2023 SPIE-Franz Hillenkamp Postdoctoral Fellowship Awarded to Arutyun Bagramyan
BELLINGHAM, Washington—SPIE, the international society for optics and photonics, has announced Arutyun Bagramyan, who received his PhD in physics and biomedical engineering from Laval University in 2020, as the winner of the 2023 SPIE-Franz Hillenkamp Postdoctoral Fellowship in Problem-Driven Biomedical Optics and Analytics. The annual award of $75,000 supports interdisciplinary problem-driven research and provides opportunities for translating new technologies into clinical practice for improving human health. Bagramyan will be recognized at the SPIE BiOS Hot Topics event during Photonics West, scheduled for January 29, 2023.

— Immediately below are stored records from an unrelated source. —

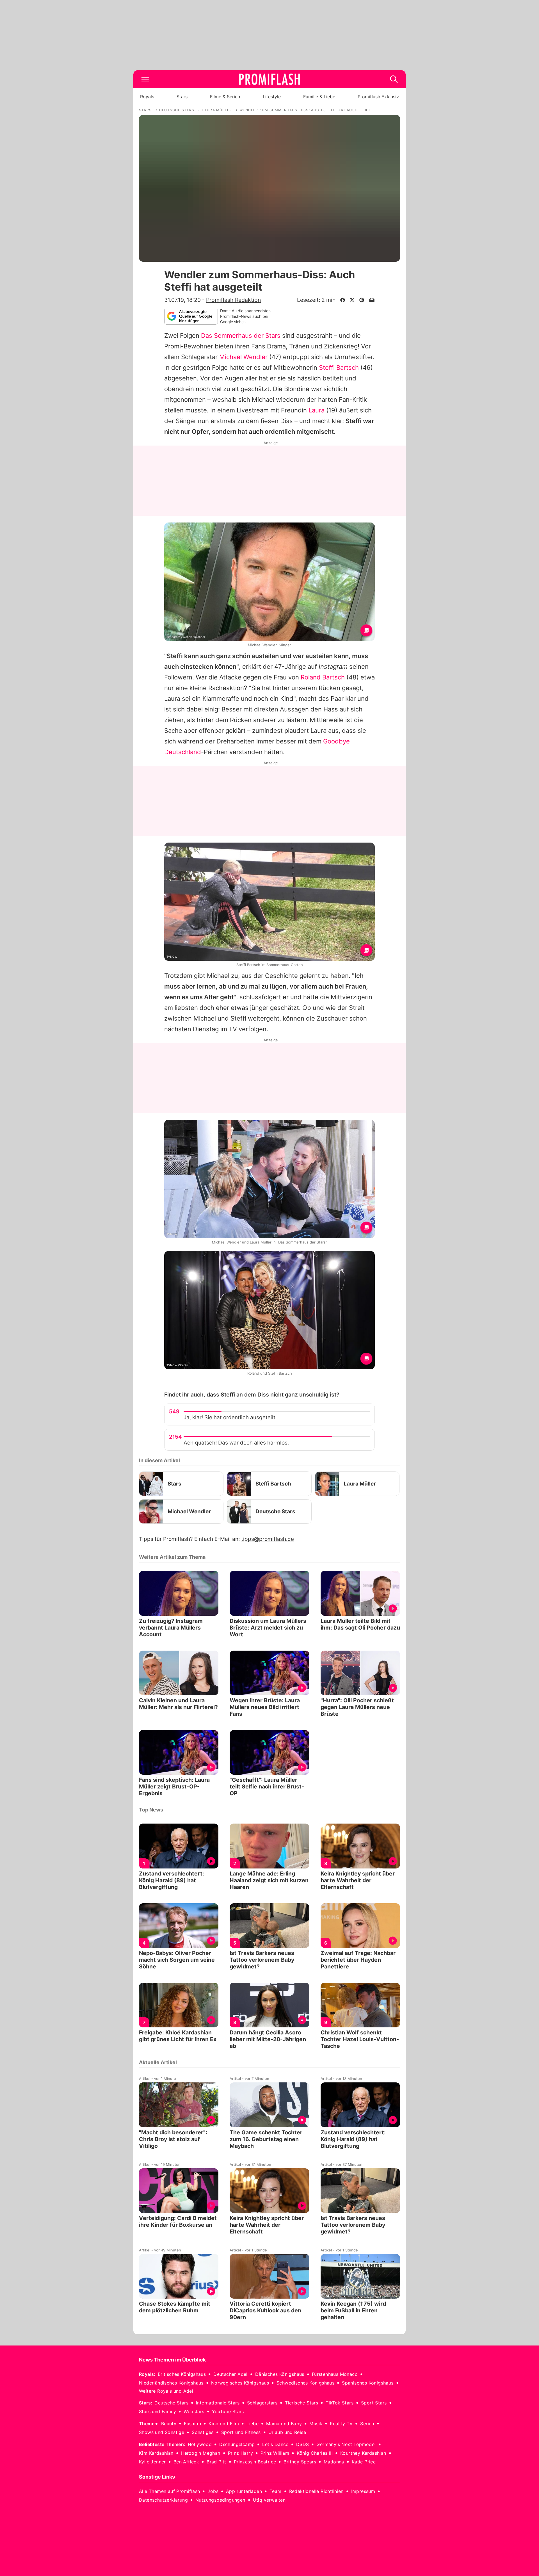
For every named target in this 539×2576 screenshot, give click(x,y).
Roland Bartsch (323, 677)
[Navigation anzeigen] (145, 79)
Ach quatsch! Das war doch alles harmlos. (236, 1442)
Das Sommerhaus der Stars (240, 335)
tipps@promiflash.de (267, 1539)
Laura (317, 410)
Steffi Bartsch (339, 367)
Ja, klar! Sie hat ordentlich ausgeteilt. (230, 1417)
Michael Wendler (243, 356)
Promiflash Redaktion (233, 299)
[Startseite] (269, 79)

Bagramyan’s postdoctoral research—conducted in conjunction with Principal Investigator Charles Lin at the Wellman Center for Photomedicine—will focus on the development of a miniature oblique black-illumination microscope for real-time, non-invasive imaging of white blood cells in human microvasculature. The clinical device will benefit one of the most vulnerable populations of patients—neonates—by alleviating the need for blood extraction (phlebotomy), while enabling preventative monitoring of the immune system for early diagnosis of infection and for any abnormal immune-system functioning that might induce inflammation. The aim is an immediate clinical improvement that will relieve prematurely born infants from repeated phlebotomy and prevent life-threatening medical complications such as septic shock. Bagramyan will be presenting this project during SPIE Photonics West in January.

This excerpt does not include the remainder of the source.